In 1994, PAHO issued its Certification of Eradication of the disease: “The conclusion of the National Commission for Certification of the Eradication of the Poliomyelitis in Cuba that the wild polivirus is eradicated in the country is confirmed. Washington DC, 7 November 1994. Dr Carlyle Guerra de Macedo, Director.” [translated from the Spanish—Eds.][22]
Commenting on the report submitted by Cuba on June 8, 1994 to obtain this certification,[16] Dr Ciro de Quadros, chief of the PAHO Program on Immunization, called the country’s vaccination campaign strategy a model for the rest of the world.[22] Referring to the first campaign, Dr Mirta Roses, assistant director of PAHO at the time said, “Its concept, its ideology, its instruments, its methodology shook the world. …Cuba transformed the probable into the possible.” [translated from the Spanish—Eds.][23]

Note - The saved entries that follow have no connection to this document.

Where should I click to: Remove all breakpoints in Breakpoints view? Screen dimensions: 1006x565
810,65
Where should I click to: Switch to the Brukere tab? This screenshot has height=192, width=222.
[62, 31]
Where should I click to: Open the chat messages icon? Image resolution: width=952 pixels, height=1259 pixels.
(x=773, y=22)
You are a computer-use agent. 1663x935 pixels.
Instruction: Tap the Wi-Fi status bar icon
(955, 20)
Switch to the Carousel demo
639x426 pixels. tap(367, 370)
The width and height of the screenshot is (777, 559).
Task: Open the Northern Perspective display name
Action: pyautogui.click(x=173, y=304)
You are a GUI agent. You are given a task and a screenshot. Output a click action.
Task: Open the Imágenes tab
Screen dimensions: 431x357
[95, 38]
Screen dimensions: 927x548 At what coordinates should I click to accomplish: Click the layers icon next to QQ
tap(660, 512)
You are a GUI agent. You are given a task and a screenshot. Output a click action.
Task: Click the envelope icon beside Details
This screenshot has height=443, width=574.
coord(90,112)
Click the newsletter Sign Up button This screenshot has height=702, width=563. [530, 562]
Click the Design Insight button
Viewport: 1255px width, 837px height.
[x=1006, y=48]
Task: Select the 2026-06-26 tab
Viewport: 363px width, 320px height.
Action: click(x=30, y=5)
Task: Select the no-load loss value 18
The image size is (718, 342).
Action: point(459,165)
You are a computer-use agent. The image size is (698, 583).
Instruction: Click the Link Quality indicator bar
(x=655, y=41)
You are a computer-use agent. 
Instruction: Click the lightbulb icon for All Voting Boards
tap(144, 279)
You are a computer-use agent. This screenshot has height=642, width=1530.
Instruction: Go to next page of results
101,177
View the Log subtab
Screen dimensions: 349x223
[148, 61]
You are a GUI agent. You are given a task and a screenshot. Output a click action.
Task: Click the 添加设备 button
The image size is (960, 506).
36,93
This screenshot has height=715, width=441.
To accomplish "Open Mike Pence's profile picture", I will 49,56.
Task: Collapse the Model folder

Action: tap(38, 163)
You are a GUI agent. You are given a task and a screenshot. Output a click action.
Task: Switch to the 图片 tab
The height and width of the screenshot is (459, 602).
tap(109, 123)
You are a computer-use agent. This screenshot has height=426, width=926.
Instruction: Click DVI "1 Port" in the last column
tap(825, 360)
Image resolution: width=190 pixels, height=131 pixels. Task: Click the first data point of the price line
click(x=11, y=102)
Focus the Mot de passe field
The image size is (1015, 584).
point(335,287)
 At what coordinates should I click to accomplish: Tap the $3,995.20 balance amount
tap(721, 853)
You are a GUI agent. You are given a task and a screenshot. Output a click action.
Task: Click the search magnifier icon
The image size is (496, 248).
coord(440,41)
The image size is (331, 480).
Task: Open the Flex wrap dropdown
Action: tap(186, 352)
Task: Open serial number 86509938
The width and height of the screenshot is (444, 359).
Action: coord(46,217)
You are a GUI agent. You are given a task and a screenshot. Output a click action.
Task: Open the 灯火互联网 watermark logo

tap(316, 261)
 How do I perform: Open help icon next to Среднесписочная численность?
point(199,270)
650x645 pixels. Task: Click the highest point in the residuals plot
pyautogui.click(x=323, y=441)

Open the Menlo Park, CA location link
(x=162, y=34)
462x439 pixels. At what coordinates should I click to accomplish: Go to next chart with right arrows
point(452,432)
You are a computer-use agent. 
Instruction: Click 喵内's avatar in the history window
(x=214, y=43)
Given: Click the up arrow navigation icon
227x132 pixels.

Más Lago calculated that,[9] had polio followed its natural course uninterrupted by vaccination, it would have caused 1200 cases of paralysis and 200 deaths between 1962 and 1970.
Polio was eliminated in Cuba thanks to an ongoing combination of several factors: maintenance of high immunization coverage, a highly sensitive epidemiological surveillance system that included exhaustive study by the National Commission on Infectious Neurological Syndromes of every suspected polio case; sustained political commitment; a high degree of social participation; and constant and effective use of the media.[9,12,16,17] The successes achieved from the beginning were confirmed by Dr Sabin, who visited Cuba in 1967. In particular, it was demonstrated that a strategy such as Cuba’s, involving systematic vaccination campaigns and unique in the world at the time, could eliminate polio with an oral vaccine of live attenuated virus.[14]
CONCLUSIONS
The 1962 polio vaccination campaign was one of the first successes in Cuban preventive medicine and epidemiology after the post-1959 reform of the health system. The Cuban experience demonstrates that the disease can be controlled with an effective vaccine and appropriate epidemiological measures, coupled with adequate social, financial and political support. A single coordinated nationwide campaign implemented only twice a year, to prevent constant release of vaccine virus into the environment;[14] and the intersectoral effort that made it possible to implement the campaign at these two times are among the main reasons for its success. Such strategies and results may provide useful examples for other countries in their efforts to eliminate polio.
ACKNOWLEDGMENTS
Thanks to Dr Miguel Galindo, head of MINSAP’s National Immunization Program, for providing a wealth of data for this article; to Dr Helenio Ferrer, the late Drs Gabriel Toledo Curbelo and Conrado del Puerto Quintana; and to MINSAP’s National Statistics Division staff for their help in this investigation.